What you are asked to do: Put the lines of the items below into a JSON list of strings, one string per line and no blank lines. Start with the line that contains "Image resolution: width=414" and continue through the line that contains "click(x=562, y=34)", including both of those lines and nothing outside them.

Excerpted records:
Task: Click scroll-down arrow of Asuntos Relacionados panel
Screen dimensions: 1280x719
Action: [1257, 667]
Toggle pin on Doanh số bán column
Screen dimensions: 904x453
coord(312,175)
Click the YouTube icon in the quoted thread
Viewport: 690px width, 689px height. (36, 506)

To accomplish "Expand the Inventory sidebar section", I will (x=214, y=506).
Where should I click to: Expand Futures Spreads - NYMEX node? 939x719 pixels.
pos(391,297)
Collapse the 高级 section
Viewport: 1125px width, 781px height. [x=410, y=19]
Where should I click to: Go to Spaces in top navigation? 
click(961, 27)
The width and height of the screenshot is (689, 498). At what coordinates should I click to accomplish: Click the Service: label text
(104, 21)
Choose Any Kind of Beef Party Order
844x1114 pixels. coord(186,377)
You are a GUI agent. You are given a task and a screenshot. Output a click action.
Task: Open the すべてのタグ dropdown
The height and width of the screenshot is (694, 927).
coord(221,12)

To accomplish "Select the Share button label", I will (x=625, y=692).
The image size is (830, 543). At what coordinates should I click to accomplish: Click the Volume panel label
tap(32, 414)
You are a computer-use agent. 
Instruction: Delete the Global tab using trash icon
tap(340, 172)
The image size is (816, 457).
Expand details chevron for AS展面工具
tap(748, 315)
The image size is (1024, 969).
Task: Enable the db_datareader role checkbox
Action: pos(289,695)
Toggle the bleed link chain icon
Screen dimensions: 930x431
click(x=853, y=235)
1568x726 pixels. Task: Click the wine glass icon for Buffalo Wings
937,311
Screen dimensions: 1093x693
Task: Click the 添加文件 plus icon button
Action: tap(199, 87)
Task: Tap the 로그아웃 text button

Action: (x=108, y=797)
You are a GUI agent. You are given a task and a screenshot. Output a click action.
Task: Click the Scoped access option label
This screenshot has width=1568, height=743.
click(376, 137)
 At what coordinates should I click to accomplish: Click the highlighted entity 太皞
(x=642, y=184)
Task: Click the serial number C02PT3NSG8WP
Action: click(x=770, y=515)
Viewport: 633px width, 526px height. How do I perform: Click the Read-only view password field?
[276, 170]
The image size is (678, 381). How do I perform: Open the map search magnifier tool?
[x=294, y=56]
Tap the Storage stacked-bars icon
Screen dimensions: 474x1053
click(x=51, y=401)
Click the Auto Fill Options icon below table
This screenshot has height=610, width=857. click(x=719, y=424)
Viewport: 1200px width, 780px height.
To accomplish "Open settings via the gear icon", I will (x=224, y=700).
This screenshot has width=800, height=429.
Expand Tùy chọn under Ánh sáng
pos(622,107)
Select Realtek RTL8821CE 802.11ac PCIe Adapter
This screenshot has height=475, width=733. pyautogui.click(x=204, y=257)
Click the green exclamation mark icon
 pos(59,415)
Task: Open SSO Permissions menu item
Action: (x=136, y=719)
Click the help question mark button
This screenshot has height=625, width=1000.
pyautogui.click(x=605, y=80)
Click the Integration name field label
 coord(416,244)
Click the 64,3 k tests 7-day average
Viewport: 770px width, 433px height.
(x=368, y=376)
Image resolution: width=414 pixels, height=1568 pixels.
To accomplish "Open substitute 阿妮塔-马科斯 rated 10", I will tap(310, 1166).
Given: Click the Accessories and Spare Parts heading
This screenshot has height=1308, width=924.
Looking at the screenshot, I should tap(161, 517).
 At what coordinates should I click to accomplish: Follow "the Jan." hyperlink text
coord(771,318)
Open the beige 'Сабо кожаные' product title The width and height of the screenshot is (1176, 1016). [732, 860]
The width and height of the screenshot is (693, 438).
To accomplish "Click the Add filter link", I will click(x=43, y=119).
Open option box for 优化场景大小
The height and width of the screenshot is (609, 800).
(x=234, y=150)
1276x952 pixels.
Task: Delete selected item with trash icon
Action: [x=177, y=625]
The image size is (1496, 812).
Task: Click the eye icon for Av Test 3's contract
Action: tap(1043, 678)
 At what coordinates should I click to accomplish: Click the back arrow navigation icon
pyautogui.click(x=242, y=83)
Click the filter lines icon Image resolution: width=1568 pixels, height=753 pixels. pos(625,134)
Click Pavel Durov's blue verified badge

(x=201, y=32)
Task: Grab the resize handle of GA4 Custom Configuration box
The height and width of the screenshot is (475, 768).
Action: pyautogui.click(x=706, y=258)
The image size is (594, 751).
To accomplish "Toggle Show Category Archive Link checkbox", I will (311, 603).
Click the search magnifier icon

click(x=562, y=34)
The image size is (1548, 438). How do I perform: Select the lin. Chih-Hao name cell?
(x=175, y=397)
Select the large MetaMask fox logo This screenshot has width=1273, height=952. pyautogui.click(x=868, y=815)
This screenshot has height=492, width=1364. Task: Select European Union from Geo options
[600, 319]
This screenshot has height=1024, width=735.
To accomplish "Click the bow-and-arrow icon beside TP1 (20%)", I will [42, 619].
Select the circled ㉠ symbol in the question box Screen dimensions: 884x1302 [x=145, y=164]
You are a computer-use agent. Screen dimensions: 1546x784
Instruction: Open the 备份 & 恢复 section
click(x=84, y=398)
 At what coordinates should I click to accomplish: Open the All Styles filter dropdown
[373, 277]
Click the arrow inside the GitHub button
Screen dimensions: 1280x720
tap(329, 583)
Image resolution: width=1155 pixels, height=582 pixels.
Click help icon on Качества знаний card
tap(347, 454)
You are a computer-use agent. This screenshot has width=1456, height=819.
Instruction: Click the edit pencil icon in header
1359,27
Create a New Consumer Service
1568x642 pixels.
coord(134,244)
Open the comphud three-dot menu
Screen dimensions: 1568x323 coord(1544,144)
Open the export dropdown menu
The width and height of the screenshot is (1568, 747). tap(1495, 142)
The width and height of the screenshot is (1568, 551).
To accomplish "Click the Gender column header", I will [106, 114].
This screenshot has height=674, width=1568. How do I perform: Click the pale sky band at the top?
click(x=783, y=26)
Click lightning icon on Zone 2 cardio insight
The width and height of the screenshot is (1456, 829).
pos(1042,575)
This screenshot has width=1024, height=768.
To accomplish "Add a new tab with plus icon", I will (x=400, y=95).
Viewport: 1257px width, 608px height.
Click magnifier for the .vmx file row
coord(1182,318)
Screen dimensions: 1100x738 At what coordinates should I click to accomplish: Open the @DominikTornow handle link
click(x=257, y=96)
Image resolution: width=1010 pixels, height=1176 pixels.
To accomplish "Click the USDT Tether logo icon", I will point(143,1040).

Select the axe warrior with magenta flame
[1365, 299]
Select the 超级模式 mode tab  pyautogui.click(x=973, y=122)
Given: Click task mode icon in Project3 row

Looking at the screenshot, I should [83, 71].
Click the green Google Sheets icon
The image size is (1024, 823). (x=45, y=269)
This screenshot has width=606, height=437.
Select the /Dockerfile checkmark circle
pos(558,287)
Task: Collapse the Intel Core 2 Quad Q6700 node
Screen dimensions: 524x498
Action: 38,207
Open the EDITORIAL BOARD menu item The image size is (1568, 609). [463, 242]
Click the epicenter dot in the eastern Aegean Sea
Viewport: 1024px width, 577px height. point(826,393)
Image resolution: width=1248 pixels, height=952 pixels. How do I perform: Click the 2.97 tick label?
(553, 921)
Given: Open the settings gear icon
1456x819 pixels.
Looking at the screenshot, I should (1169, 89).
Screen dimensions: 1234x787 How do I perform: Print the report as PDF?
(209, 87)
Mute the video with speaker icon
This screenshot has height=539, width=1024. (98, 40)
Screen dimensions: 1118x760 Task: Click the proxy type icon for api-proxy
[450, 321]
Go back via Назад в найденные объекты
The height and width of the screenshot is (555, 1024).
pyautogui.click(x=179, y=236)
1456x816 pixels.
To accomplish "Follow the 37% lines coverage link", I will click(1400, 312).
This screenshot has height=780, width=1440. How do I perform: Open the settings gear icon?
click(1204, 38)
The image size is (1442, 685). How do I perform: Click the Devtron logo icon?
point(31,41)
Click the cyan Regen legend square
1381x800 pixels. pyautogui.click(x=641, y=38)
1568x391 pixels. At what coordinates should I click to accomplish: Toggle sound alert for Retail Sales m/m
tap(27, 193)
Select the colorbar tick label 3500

Task output:
[
  "Image resolution: width=414 pixels, height=1568 pixels.",
  "To accomplish \"Open substitute 阿妮塔-马科斯 rated 10\", I will tap(310, 1166).",
  "Given: Click the Accessories and Spare Parts heading",
  "This screenshot has height=1308, width=924.",
  "Looking at the screenshot, I should tap(161, 517).",
  " At what coordinates should I click to accomplish: Follow \"the Jan.\" hyperlink text",
  "coord(771,318)",
  "Open the beige 'Сабо кожаные' product title The width and height of the screenshot is (1176, 1016). [732, 860]",
  "The width and height of the screenshot is (693, 438).",
  "To accomplish \"Click the Add filter link\", I will click(x=43, y=119).",
  "Open option box for 优化场景大小",
  "The height and width of the screenshot is (609, 800).",
  "(x=234, y=150)",
  "1276x952 pixels.",
  "Task: Delete selected item with trash icon",
  "Action: [x=177, y=625]",
  "The image size is (1496, 812).",
  "Task: Click the eye icon for Av Test 3's contract",
  "Action: tap(1043, 678)",
  " At what coordinates should I click to accomplish: Click the back arrow navigation icon",
  "pyautogui.click(x=242, y=83)",
  "Click the filter lines icon Image resolution: width=1568 pixels, height=753 pixels. pos(625,134)",
  "Click Pavel Durov's blue verified badge",
  "(x=201, y=32)",
  "Task: Grab the resize handle of GA4 Custom Configuration box",
  "The height and width of the screenshot is (475, 768).",
  "Action: pyautogui.click(x=706, y=258)",
  "The image size is (594, 751).",
  "To accomplish \"Toggle Show Category Archive Link checkbox\", I will (311, 603).",
  "Click the search magnifier icon",
  "click(x=562, y=34)"
]